Source records

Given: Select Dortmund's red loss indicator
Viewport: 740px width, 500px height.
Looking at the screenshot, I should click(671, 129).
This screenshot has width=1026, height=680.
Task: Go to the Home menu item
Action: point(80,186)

* Aim of the exercise *
Full transcription, please: every entry, exactly as written.

* Answer to the problem *
Given: Select Dortmund's red loss indicator
Viewport: 740px width, 500px height.
Looking at the screenshot, I should click(671, 129).
This screenshot has width=1026, height=680.
Task: Go to the Home menu item
Action: point(80,186)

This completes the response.